- TASK DATA
━━━━━━

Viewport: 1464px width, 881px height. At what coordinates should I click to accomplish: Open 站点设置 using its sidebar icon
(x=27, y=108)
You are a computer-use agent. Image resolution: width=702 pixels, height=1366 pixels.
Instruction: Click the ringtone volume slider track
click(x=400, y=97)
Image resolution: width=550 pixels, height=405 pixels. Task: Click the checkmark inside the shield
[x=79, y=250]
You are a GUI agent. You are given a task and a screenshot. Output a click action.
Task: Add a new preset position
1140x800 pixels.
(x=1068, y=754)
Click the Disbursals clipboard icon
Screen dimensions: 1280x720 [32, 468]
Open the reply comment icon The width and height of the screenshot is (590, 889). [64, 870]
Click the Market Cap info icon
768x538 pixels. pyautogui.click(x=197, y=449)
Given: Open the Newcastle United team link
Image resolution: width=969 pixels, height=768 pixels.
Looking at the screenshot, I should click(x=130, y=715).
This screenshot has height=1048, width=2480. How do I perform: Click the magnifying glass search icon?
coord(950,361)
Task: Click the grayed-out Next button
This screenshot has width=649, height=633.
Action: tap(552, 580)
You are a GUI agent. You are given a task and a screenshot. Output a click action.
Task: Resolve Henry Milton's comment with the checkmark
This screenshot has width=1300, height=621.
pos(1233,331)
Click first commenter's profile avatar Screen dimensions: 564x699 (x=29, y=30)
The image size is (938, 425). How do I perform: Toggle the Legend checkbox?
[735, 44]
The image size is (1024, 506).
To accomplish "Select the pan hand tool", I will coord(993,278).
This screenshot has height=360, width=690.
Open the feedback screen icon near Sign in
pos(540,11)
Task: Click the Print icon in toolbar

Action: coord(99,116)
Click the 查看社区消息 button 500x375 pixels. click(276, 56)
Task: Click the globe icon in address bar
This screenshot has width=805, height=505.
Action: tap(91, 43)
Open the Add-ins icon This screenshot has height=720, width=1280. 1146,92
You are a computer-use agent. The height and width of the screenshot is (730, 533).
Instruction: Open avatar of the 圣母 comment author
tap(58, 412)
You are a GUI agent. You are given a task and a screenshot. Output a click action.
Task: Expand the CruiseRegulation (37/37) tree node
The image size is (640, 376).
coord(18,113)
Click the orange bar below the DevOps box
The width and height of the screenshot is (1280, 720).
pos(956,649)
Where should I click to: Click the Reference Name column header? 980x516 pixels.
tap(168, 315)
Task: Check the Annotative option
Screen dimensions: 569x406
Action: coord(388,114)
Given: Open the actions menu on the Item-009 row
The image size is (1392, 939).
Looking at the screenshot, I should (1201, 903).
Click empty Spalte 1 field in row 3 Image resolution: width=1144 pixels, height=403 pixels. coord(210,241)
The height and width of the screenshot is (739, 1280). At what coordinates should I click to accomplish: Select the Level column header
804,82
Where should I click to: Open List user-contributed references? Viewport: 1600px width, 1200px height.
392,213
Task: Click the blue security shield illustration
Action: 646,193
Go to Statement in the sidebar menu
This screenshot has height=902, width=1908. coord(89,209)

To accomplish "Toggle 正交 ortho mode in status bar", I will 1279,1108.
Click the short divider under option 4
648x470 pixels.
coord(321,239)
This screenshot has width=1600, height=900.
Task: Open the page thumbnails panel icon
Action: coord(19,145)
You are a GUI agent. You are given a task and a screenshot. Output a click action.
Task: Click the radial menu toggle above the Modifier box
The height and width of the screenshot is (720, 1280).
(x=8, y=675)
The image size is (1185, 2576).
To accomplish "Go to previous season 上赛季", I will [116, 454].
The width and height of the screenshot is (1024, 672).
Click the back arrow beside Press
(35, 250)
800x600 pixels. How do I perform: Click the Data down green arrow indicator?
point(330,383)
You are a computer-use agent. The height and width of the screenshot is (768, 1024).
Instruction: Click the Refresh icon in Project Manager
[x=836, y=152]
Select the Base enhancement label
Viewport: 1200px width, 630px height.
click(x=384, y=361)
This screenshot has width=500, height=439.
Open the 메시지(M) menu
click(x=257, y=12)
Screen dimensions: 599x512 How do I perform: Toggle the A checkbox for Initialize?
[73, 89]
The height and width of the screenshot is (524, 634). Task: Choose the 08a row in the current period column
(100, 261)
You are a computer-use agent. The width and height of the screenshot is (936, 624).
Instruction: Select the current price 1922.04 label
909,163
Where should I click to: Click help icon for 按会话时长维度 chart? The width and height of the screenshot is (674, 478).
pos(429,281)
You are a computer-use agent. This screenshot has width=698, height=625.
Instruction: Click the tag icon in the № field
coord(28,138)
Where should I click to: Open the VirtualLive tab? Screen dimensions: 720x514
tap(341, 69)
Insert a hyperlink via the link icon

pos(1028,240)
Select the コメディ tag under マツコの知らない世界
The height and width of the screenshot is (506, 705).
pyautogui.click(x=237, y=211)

━━━━━━

- WORK ITEM
Extract each line from the entries above that contains the string "computer".

- SOLUTION FOR THIS PROBLEM
You are a computer-use agent. Image resolution: width=702 pixels, height=1366 pixels.
You are a computer-use agent. The height and width of the screenshot is (730, 533).
You are a computer-use agent. The height and width of the screenshot is (768, 1024).
You are a computer-use agent. The width and height of the screenshot is (936, 624).
You are a computer-use agent. This screenshot has width=698, height=625.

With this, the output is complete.